The figures revealed that Leicester was experiencing a drop in the rate of infection, from 140.2 to 135.7 per 100,000, before Matt Hancock, the Health Secretary, ordered the localised lockdown.
Bradford, the second hardest-hit town, reported a drop from 72.8 per 100,000 to just 42.8 over the same period.
Ministers and health officials said introducing a lockdown in Leicester was necessary to stop the outbreak getting out of control.
Government sources cautioned that despite the promising figures the public must continue following social distancing guidance.
Matt Hancock, the Health Secretary, ordered the localised lockdown
Prof Carl Heneghan, director of evidence-based medicine at the University of Oxford, said there was no reason for imposing a lockdown in Leicester as it fell far short of epidemic rates – 400 cases per 100,000 population.

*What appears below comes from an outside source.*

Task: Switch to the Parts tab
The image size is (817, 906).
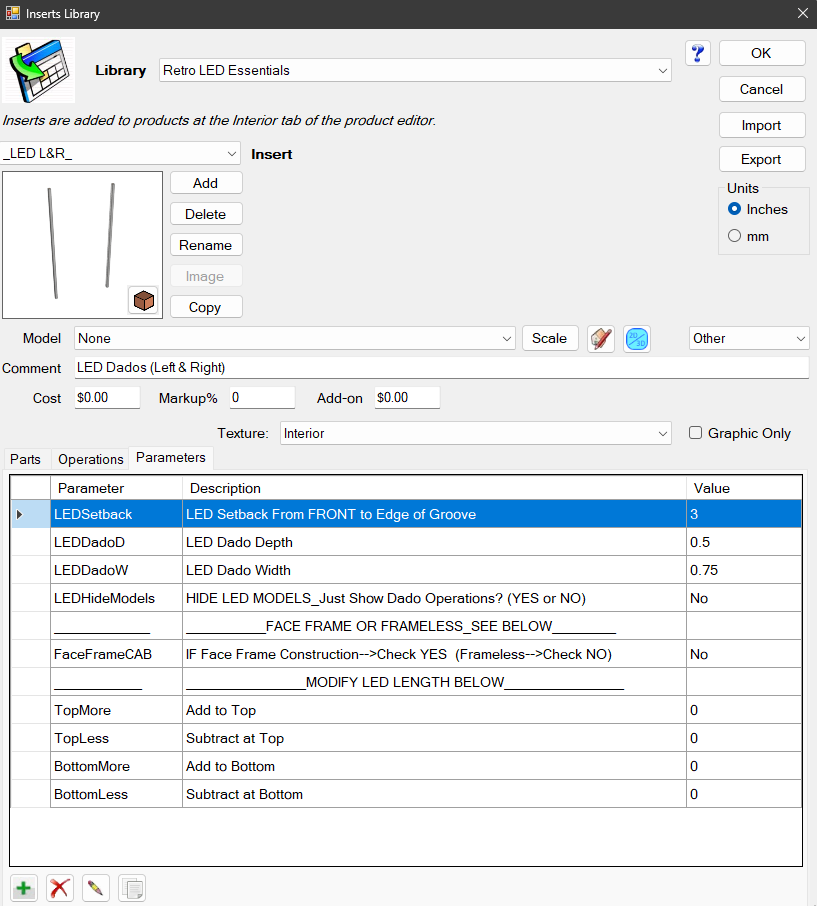Action: click(x=26, y=459)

The last two coronavirus-related deaths reported by Leicester hospitals happened over a week ago, on June 24, according to NHS records.
But over the last month, Leicester hospitals accounted for 36 Covid-19 deaths.
Prof Heneghan said the number of infections was potentially a due to increased testing after a cluster of infections was first observed on June 8.
Government sources on Tuesday quashed rumours that lockdowns were impending in other towns on the watch list.